Edwin Watkins did not live in Claines for long. By 1841 he and Alfred, aged 14, and one of their sisters, were living with their eldest brother, 30 year-old George Hudson Watkins, in High Street Walsall, Staffordshire. Edwin was educated at Walsall Grammar School, before becoming apprenticed to George for six years as a druggist and chemist. Sadly Alfred died in 1846 when he was only 19; possibly the death of his twin brother influenced Edwin’s decision in 1848 to change career, enter the missionary service with the Church Missionary Society and become ordained.

 

In April 1852 he married Ann Cowley in Staffordshire at Rushall Church. Barely three months’ later they set off for Canada in the Hudson’s Bay Company (HBC) vessel Prince Albert for his first missionary posting. What a hazardous voyage that must have been in those days! He fully expected to be based at Moose Factory (now in Ontario) which was a prominent HBC centre, but the morning after his arrival he discovered to his disappointment that his Bishop had other plans. He was to be stationed about 200 miles farther north, on a remote island in James Bay called Fort George. In this respect he was unique; he was the first missionary to the Cree Indians ever to be stationed permanently in this isolated spot.  The Bishop also wanted him to extend Christianity to the Inuit people (formerly Eskimos) and gave Edwin to understand that Fort George was more important as a mission station than it actually was.

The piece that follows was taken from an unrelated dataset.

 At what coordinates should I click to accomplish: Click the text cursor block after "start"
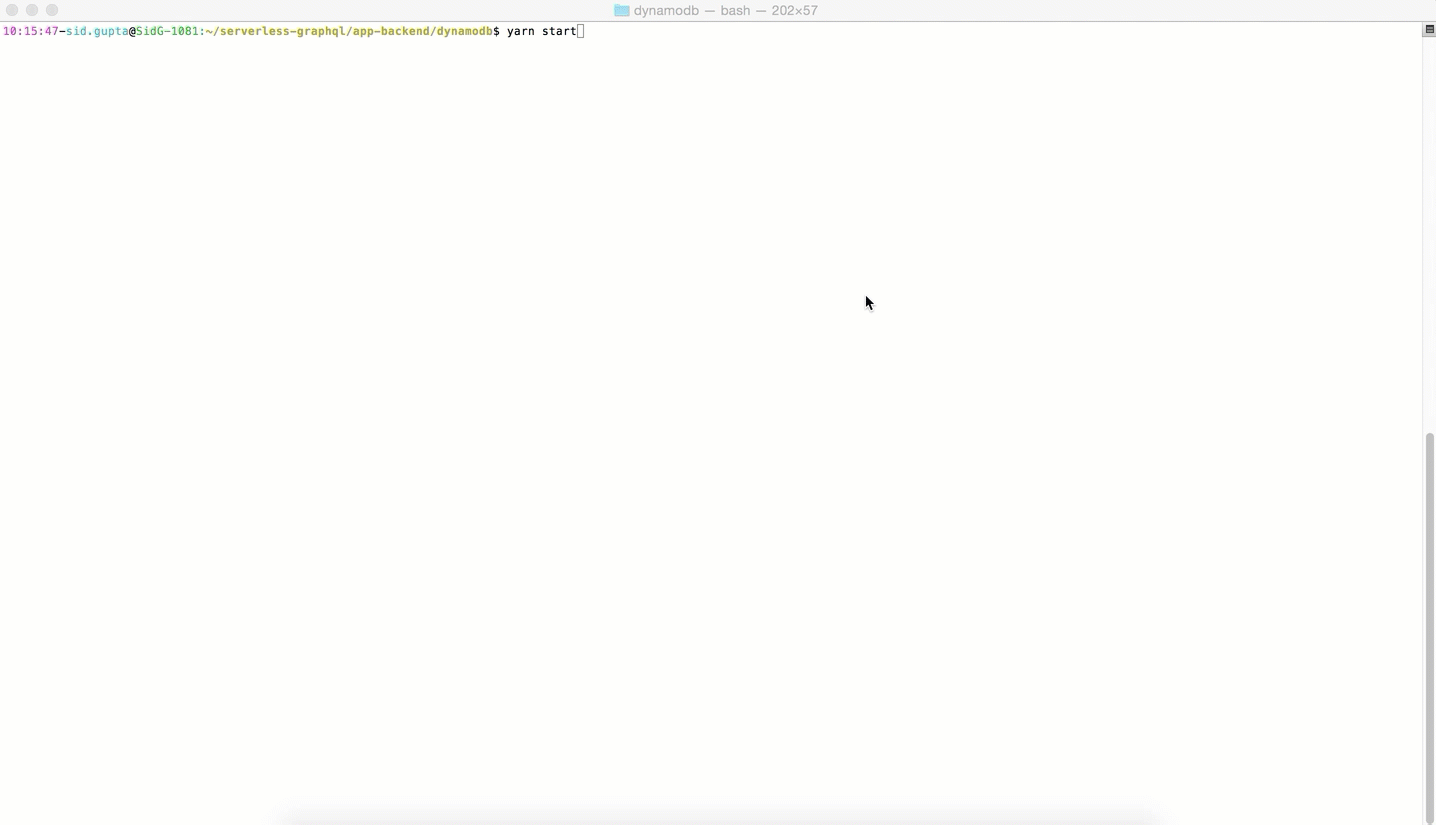click(x=581, y=31)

Edwin and Ann were welcomed to the island on a rainy Sunday afternoon by the HBC’s Chief Trader John Spencer and his wife, who were ‘exceedingly rejoiced to find that such a respectable couple have been appointed to reside at this place, where their services will be a salvation to us poor creatures’. They spoke of his ‘beautiful discourses’ and ‘the unmistakable pleasure of listening to the edifying sermons of that able preacher the Revd Mr Watkins’.

 

His wife helped as best she could, assisting him with handwritten copies of the Lords Prayer and Ten Commandments and teaching the Cree women to sew English style dresses, as many of them still wore clothes made of caribou skin. Edwin also mastered some of the Inuit language, and is credited with being the first person to introduce the syllabic writing system (invented for the Cree Indians and owing its origins to Pitman’s Shorthand) to the Inuit people in Fort George and at Little Whale River, which was even farther north, beyond the tree line on Hudson Bay. In 1856 he recorded that ‘this morning I spent an hour and a half with an Esquimaux youth, who had come from Little Whale River…he seemed very anxious to acquire a knowledge of the syllabic characters’.

 

Despite some successes, notably with a small Sunday School, the Fort George posting did not live up to Edwin’s hopes or expectations. He found life difficult and was often very frustrated, disillusioned and at times resentful. He doubted that he was making any progress in bringing Christianity to the local people, whether it was the Cree, the Inuit or those working for the HBC. For him, the place was ‘a desolate portion of the Lord’s vineyard’ and so far distant from civilisation that he was ‘for all practical purposes….further removed from my nearest neighbour than persons in England are from the inhabitants of Calcutta’. Even his latest newspaper was at least eighteen months’ old. However, at least one happy event must have lightened the gloom; his first child, Arthur Anderson Watkins, was born at Fort George in 1857.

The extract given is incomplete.